Overwintering

overwintering-red-poinsettia
"Fresh food seems just as scarce as it is this morning."

This late into the season, its damage has already been done. Those plants unable to adapt to living inside have already died. We've either given up on the stragglers or simply let them go, setting them out into the snow figuring that the cold would at least rid their carcasses of the dreaded white flies which seem to thrive inside in spite of the gooey traps we set. A skeletal poinsettia or two, leftover from Christmas before last, still hang onto existence in the shadowy, cool daylight basement, sucking in the meager northern light that suffocated the nasty little lime tree we nurtured from the brink last summer. It's a genuine gonner now, just waiting for us to snip off the carcass and recycle the soil.

The humidifier is such a complicated machine, hanging onto the side of the forced air gas furnace, that I cannot determine whether it's working or not.
It features hoses and odd clips to ensure that any attempt to troubleshoot it leaves me half-soaked, holding parts I'm never certain how to put back together again. Much of winter works like that, hanging in tenuous balance, threatening to utterly fall apart again. I no longer fear finding myself snowed in. The larder's already deep enough to sustain us beyond May Day. I genuinely fear finding myself stuck out in it, uphill both ways home, prey to people still stumped by the concept of driving on slick roads. I can hunker with the best of them now.

I dreaded the beginning of this season, as I always do, stumped at the prospect of separating myself from the soil. The garage seems over-filled with last season's remnants. Pots neatly stacked next to late removals still needing thorough scrubbing, the almost finished siding project stacked annoyingly along side. Huge grains of sidewalk salt hardly worth sweeping up surround the filthy cardboard left down to catch the gritty slush sticking to the underside of the car. The screen, delivered too late in the Fall to install on the freshly installed front window, glowers before me every time I park the car. The electric garage door turned cranky a few weeks ago, sometimes closing all the way and sometimes simply deciding not to this time. I stand there trying to catch the invisible sweet spot when it decides to turn back up rather than acquiescing as it would in the spring or summer.

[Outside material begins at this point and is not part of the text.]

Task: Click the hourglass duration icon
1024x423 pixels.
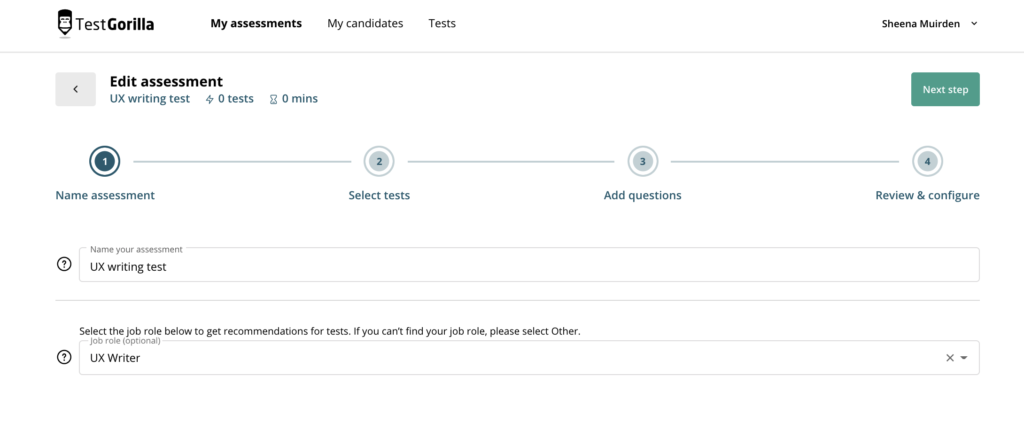Action: 273,100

I had not seen the yard over the last few weeks, but a few days with temperatures into the fifties started clearing its icy covering. I try to maintain two pillars of snow, one on either side of the driveway. I perch luminaria atop them through these long dark nights, welcoming light welcoming nobody signifying that somebody's home, if hibernating now. More snow's slated for tonight and over the upcoming weekend to refresh the monotony barely threatening to leave this morning. The Elk returned, scouring off the few remaining grasses. I sat in the driveway watching three small finches grazing through what's left of the wildflower garden. They were finding food I could not see, poppy, I suspect, and Mexican Hat seed, with the odd Shasta Daisy, no doubt, though I could not visually verify anything on their plate. I appreciated their splashes of red color returning to their breasts. I left a chicken carcass out on the deck for the magpies to peck to pieces and cart back to their bone-heavy nests. They were following the elk around like proper panhandlers, finding the occasional opportunity to hop aboard to graze on ticks. Fresh nourishment seems just as scarce as it is this morning.